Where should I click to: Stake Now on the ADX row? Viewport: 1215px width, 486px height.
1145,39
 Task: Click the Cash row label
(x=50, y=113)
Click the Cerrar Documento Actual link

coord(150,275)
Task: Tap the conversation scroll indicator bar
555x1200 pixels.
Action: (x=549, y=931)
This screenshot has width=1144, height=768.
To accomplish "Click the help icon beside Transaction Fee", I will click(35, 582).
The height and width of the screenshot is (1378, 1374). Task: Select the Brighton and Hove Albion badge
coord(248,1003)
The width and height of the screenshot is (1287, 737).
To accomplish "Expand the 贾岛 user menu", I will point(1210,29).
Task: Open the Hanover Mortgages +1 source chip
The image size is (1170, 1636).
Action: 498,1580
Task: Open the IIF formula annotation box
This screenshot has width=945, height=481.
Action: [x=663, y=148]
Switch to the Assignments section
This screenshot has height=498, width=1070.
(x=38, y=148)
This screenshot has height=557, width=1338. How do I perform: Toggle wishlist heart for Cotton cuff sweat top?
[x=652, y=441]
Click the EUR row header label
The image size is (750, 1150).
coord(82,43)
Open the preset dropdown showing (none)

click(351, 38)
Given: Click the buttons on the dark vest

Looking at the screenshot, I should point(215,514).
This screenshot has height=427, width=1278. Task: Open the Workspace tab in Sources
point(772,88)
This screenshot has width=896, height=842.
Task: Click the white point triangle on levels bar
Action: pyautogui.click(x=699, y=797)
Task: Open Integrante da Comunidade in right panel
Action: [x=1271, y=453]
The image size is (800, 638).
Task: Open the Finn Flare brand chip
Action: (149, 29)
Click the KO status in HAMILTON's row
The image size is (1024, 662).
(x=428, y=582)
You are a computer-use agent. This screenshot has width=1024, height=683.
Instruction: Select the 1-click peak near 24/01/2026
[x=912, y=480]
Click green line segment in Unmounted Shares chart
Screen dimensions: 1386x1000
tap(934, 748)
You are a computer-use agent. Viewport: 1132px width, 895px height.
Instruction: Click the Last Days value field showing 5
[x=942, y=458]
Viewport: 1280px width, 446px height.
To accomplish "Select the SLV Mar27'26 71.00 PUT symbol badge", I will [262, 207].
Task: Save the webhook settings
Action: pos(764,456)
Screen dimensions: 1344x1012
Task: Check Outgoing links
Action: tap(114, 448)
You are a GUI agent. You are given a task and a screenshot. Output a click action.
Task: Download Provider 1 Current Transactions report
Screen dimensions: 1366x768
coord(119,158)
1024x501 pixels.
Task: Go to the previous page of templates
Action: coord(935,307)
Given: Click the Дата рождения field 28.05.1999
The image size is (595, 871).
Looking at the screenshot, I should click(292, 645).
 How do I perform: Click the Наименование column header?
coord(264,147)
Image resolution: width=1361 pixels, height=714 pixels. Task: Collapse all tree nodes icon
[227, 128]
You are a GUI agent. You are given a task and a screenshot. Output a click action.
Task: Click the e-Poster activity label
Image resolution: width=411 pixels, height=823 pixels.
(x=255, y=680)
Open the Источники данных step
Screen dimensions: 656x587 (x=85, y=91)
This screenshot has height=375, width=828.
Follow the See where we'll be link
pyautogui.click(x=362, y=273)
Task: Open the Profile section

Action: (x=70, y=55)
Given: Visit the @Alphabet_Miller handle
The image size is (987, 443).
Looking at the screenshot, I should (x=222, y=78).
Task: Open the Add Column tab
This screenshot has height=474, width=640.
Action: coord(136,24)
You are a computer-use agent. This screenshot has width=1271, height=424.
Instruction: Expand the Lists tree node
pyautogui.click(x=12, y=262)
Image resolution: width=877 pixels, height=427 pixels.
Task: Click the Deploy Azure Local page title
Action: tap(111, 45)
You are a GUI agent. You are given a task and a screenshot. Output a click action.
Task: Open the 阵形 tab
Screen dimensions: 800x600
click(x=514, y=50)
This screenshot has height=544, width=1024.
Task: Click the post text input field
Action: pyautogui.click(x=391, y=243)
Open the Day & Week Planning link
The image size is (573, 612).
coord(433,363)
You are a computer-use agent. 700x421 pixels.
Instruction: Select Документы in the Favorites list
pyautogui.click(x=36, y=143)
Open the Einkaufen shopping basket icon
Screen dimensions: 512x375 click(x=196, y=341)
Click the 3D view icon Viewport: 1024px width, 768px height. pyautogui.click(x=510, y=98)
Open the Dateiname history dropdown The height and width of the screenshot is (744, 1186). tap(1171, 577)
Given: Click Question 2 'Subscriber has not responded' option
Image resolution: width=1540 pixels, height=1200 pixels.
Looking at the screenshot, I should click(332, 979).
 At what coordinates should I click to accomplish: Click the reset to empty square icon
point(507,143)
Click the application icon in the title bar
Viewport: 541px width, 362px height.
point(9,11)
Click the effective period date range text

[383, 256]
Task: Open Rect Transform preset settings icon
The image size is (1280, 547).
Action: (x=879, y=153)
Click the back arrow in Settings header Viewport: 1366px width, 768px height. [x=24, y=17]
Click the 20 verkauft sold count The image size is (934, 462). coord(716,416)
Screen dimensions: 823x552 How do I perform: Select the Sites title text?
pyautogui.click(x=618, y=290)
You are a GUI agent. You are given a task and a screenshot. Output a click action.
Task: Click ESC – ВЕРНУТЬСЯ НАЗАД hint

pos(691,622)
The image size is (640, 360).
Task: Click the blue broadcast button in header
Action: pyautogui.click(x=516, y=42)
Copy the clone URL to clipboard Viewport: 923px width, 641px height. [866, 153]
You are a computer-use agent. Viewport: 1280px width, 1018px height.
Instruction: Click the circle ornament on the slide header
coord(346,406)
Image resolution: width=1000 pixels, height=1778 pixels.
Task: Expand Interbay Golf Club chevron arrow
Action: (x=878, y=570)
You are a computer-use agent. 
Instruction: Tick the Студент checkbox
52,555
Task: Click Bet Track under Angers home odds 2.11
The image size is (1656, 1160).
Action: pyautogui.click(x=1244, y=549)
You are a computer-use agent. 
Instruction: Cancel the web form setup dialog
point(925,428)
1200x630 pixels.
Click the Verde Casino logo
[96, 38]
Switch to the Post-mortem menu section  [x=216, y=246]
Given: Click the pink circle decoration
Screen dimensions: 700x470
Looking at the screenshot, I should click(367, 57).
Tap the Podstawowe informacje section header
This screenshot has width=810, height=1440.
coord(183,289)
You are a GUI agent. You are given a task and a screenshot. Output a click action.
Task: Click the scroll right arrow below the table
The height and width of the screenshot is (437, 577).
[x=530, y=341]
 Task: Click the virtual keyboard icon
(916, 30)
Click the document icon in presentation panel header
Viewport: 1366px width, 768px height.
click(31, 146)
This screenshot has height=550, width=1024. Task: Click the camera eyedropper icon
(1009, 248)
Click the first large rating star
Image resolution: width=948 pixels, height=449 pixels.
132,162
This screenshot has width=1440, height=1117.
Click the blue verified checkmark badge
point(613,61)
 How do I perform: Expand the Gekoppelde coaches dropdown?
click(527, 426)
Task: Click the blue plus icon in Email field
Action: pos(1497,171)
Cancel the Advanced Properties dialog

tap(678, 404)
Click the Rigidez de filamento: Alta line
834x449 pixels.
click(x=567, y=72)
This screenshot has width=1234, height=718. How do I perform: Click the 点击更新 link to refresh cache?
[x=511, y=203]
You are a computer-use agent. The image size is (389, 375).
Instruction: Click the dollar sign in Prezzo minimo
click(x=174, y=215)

──────────

**Problem:**
Reproduce exactly, and only, the part of the listing above that begins at the line with "Image resolution: width=1540" and goes on through the line with "Task: Open Rect".

**Exercise response:**
Image resolution: width=1540 pixels, height=1200 pixels.
Looking at the screenshot, I should click(332, 979).
 At what coordinates should I click to accomplish: Click the reset to empty square icon
point(507,143)
Click the application icon in the title bar
Viewport: 541px width, 362px height.
point(9,11)
Click the effective period date range text

[383, 256]
Task: Open Rect Transform preset settings icon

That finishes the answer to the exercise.